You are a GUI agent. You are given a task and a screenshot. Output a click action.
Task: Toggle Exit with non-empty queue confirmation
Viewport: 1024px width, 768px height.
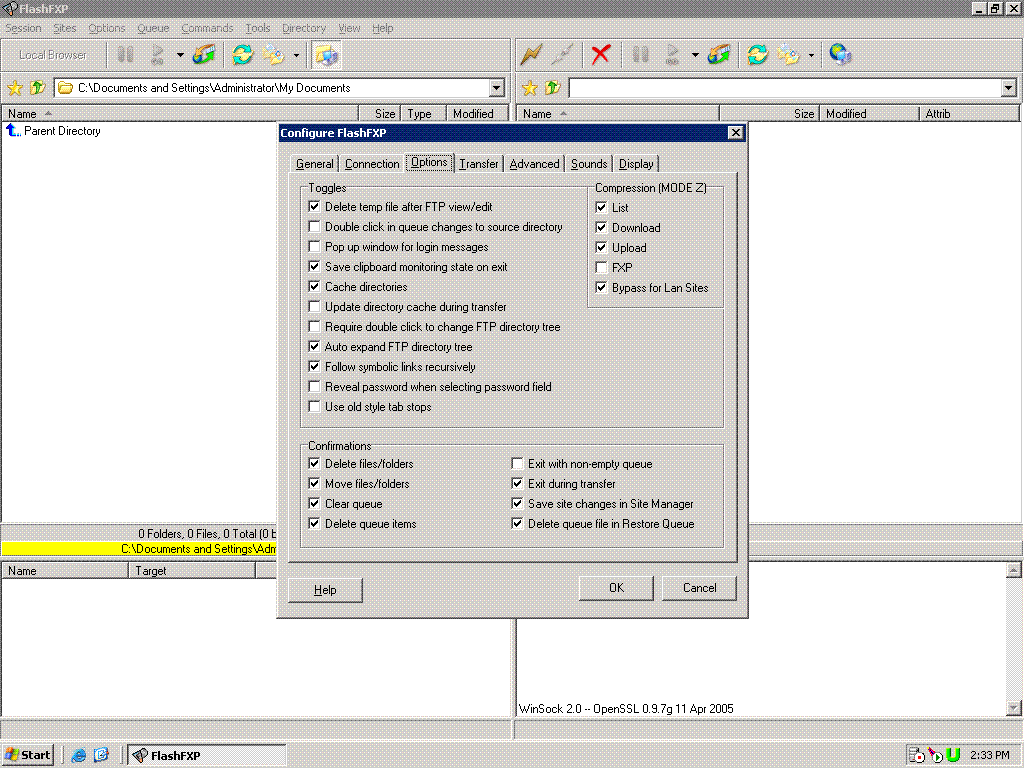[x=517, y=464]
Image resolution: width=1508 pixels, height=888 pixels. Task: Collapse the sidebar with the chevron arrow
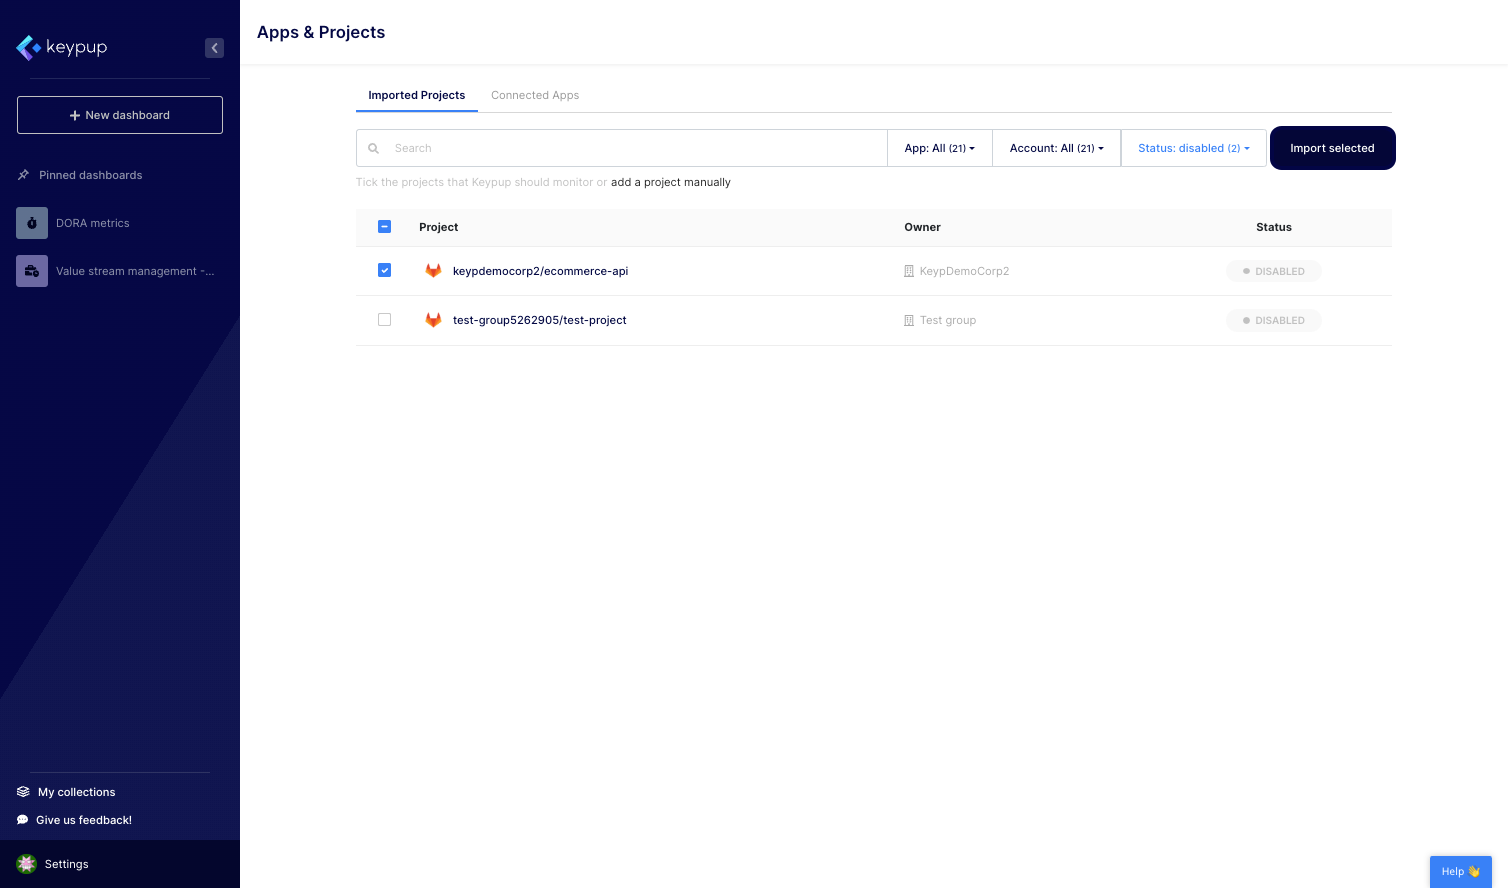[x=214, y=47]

PROBLEM REQUIREMENTS - Turn the lines of the data above into a numbered list, skipping any blank lines, and leave the pictures out of your answer.

OUTPUT FOR THIS TASK -
1. You are a GUI agent. You are given a task and a screenshot. Output a click action.
2. Task: Toggle Exit with non-empty queue confirmation
3. Viewport: 1024px width, 768px height.
4. [x=517, y=464]
5. Image resolution: width=1508 pixels, height=888 pixels. Task: Collapse the sidebar with the chevron arrow
6. [x=214, y=47]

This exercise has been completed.